Reported by Jongho Lee in the support forum:

Hi. I’m developer using mbedtls. I found asn1 encoding issue with mbedtls. Here is an excerpt from X690 8.3.2 Encoding of an integer rule. 8.3.2 If the contents octets of an integer value encoding consist of more than one octet, then the bits of the first octet and bit 8 of the second octet: a) shall not all be ones; and b) shall not all be zero. NOTE – These rules ensure that an integer value is always encoded in the smallest possible number of octets. That is, Integer encoding 02020001 is invalid, 020101 is valid. (which means 1) Likewise Integer encoding 0202FFFF is invalid, 0201FF is valid (which means -1)

The ‘mbedtls_ecdsa_read_signature’ function allows the above invalid encoding.

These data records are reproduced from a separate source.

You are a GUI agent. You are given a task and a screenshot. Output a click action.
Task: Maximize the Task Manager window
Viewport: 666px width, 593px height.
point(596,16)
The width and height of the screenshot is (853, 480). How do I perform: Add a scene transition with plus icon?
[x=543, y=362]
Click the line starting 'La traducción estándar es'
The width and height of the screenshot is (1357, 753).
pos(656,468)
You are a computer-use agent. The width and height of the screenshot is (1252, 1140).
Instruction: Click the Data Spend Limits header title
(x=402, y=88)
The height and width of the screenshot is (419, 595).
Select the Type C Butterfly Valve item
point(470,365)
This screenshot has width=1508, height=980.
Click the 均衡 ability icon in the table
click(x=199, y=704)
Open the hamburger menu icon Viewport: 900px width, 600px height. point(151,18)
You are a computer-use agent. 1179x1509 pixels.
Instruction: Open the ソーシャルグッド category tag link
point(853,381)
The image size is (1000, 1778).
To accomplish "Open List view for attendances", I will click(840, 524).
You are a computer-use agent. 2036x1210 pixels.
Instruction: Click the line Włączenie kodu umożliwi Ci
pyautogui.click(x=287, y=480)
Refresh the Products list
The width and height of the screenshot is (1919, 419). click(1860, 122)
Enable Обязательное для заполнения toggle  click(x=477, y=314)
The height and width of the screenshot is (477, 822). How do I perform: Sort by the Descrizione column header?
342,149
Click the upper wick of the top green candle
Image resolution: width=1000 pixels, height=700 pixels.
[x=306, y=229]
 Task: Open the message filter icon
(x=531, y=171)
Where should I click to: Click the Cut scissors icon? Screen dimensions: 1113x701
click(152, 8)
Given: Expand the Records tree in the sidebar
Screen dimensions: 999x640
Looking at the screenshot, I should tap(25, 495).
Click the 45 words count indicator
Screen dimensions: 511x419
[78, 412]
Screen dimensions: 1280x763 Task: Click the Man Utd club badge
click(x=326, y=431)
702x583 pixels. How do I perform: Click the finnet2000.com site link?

I’ve attached simple test programs with a small variation of mbedtls/programs/pkey/ecdsa.c: The result of two verifying are both pass. On the other hand, in the similar test with openssl, the second result is failed. I’ve also attached my primitive patch for this issue. Could you review this issue? Thanks. Jongho Lee.

[hanno-becker]

Internal Reference: IOTSSL-2116.

[daverodgman]

Fixed in development and 2.28 LTS.

[gilles-peskine-arm]

@daverodgman I'm not sure what you're referring to when you say that something is fixed, but

Integer encoding 02020001 is invalid

is indeed the case according to the specification of DER, but Mbed TLS still accepts it when parsing an INTEGER today.

I'm not completely sure this is an issue we want to fix: canonicity is important, but so is interoperability, and there's a history of non-compliant non-canonical encodings floating around. Non-compliance isn't as common as it used to be, so it's possible that we might not have wanted to fix this a few years ago but we'd want to fix it now, or maybe we'd want to avoid changing the LTS branch but we should fix it in development.